Luego el apóstol añade: «El Señor sea con todos vosotros». No es solo su paz, es Él mismo. Está cerca de nosotros y con nosotros. Tenemos su presencia y su apoyo.

4.22 - 2 Tesalonicenses 3:17

«El saludo es de mi mano, Pablo, que es la señal en cada carta; así escribo».

En la época de los primeros cristianos, puede que no fuera común que una carta fuera firmada al final, como lo es ahora (véase, p.ej., las cartas citadas en Hec. 15:23-29 y 23:26-30). Aquí, sin duda debido a una carta falsamente atribuida a Pablo que los tesalonicenses habrían recibido (2:2), el apóstol atestigua que él es en realidad el autor de la epístola.

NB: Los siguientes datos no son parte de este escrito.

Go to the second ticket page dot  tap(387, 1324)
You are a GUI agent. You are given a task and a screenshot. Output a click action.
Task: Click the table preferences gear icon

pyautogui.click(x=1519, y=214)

Ciertamente había una señal de que estaba claro que solo él podía ser el autor. Por lo general, Pablo no tomaba la pluma para escribir él mismo, sino que dictaba sus cartas (comp. Rom. 16:22). Por lo tanto, se necesitaba una señal a nivel del saludo final para autentificar sus cartas (comp. 1 Cor. 16:21; Col. 4:18). La Epístola a los Gálatas es una excepción: al final de ella, Pablo declara expresamente que es de su propia mano (6:11).

4.23 - 2 Tesalonicenses 3:18

«La gracia de nuestro Señor Jesucristo sea con todos vosotros».

Esta expresión no es solo una frase cortés, sino un deseo sincero. En sus circunstancias, los tesalonicenses tenían una necesidad especial de la gracia de su Señor. En la primera epístola, el apóstol dice: «La gracia de nuestro Señor Jesucristo sea con vosotros» (5:28). Aquí, expresa el mismo deseo, pero añade «todos». Esto es más personal. Nadie está excluido de la gracia del Señor, ni siquiera aquellos que caminan en desorden. Todos la necesitamos cada día, y Él nos la concederá hasta el glorioso momento en que nos lleve hacia Él. Este será el último triunfo de la gracia.